While seemingly every other brewery was debuting a line of ciders or hard seltzers, Chicago’s Off Color Brewing was fermenting something entirely different: sake. Often referred to as rice wine, sake in fact shares a fundamental kinship with beer: They’re both fermented from a grain base. But sake occupies a much smaller niche than beer or wine in the United States, where only roughly twenty producers ferment and sell it. Brewing sake provided a creative outlet for Off Color Cofounder John Laffer and held the potential to become a new product category for the brewery. The key was to keep the side project at the right size.
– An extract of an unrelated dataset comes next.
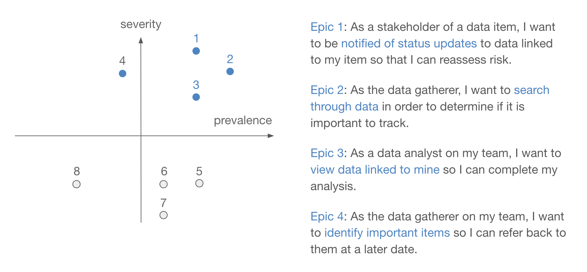587x272 pixels.
Task: Click the gray circle labeled 6
Action: 164,184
Sake would seem an incongruous choice for many American breweries, but not for Off Color, which since it was founded by John Laffler and Dave Bleitner in 2013 has been yeast- and fermentation-focused. When beers based on ancient beverages and foeder-aged offerings with wild and native yeasts and bacteria are par for the course, it takes something truly off-the-wall to pique Laffler’s attention. That thing turned out to be koji. Koji is a fungus critical to sake making because its enzymes break down rice starches into fermentable sugars; that saccharification occurs at the same time and in the same vessel as fermentation. It is a yeast-and-mold nerd’s dream ingredient.
“It’s a fun process. Sake brewing is extremely hands-on,” Laffler says. “And it’s different. We make wort day in and day out, and after doing it for a decade now, it’s very predictable. We know what’s going to happen—mashing and lautering, there’s not a lot of excitement there. So just doing something a little bit different was reinvigorating.”